Last night my friend Jordana and I met for dinner at the Jolly Roger in Urbana. The Jolly Roger is, well, a unique place. First of all, it features a pirate theme. The walls are covered with giant swordfish, ships, and pirate heads. The door to the women's bathroom says "Wenches." The woodwork is dark, the vinyl on the booths is blood red, and the safest thing on the menu for a vegetarian is pizza. It's the kind of place where the house salad is iceberg lettuce with thousand island dressing and the waitresses (not servers) call you "hon."
Most cities or towns have restaurants or bars like this, locally beloved places that have been around forever, maybe even run by the same family. Such businesses are weirdly and wonderfully frozen in time. In the "real" Twin Cities, one example would definitely be Nye's Polonaise Room in Minneapolis, where the claim to fame is polka, not pirates.

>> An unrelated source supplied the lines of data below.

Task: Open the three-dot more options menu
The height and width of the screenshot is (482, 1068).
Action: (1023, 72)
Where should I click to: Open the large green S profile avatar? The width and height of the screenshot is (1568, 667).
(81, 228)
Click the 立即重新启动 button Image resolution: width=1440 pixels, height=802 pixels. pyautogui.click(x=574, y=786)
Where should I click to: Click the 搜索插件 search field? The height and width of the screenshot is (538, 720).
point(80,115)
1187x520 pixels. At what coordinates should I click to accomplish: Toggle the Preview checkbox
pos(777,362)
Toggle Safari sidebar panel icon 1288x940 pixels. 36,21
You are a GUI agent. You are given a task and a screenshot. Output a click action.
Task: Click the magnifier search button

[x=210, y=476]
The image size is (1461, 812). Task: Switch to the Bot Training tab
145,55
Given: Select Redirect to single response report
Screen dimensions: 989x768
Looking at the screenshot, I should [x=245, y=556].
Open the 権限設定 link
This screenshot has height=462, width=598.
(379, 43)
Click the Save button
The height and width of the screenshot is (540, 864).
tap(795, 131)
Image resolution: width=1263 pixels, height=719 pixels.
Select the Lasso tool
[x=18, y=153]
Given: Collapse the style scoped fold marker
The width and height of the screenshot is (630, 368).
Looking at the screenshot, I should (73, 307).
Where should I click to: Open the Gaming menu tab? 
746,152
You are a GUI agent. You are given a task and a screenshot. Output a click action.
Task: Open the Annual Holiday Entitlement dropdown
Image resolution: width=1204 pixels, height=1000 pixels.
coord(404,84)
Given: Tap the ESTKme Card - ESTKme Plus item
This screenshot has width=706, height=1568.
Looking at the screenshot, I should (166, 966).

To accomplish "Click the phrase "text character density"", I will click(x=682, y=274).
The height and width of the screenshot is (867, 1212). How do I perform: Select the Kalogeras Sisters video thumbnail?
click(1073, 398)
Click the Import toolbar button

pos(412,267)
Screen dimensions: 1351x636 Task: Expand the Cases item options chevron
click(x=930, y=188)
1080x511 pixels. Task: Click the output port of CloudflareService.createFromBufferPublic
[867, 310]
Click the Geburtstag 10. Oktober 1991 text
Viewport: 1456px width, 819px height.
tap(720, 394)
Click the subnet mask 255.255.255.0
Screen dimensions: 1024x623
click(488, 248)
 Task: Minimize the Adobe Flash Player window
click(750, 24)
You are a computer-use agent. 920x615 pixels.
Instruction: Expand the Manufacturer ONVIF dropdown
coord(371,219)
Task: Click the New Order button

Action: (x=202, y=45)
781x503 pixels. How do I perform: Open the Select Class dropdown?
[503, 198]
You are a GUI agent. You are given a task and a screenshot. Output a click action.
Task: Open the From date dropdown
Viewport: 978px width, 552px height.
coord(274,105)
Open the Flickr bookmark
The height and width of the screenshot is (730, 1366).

Places like the Jolly Roger are important because they remind people here that we do not live in Chicago, and that this is okay. Since I moved here in 1999, the other twin cities (especially downtown Champaign) has exploded with new bars and restaurants. This is really great, because it makes for a variety of fun places to hang out. But at the same time, lately it feels like the developers are going too far. Some of these new places insist on a kind of constructed "Chicago-ness" that I find irritating. The decor screams urban, the lighting is coy, the drinks are overpriced. After eating at one of these new places last fall, I said to my companions, "Why do I feel right now like I need to drive two and a half hours to get home ?" In other words, sometimes the coolness is just too forced.
Ahoy, maties! We aren't Chicago. And that's okay.
Oh, yeah. JR's blue cheese dressing is awesome. We recently got a $50. gift certificate and couldn't even use the whole thing between the two of us, wine and all!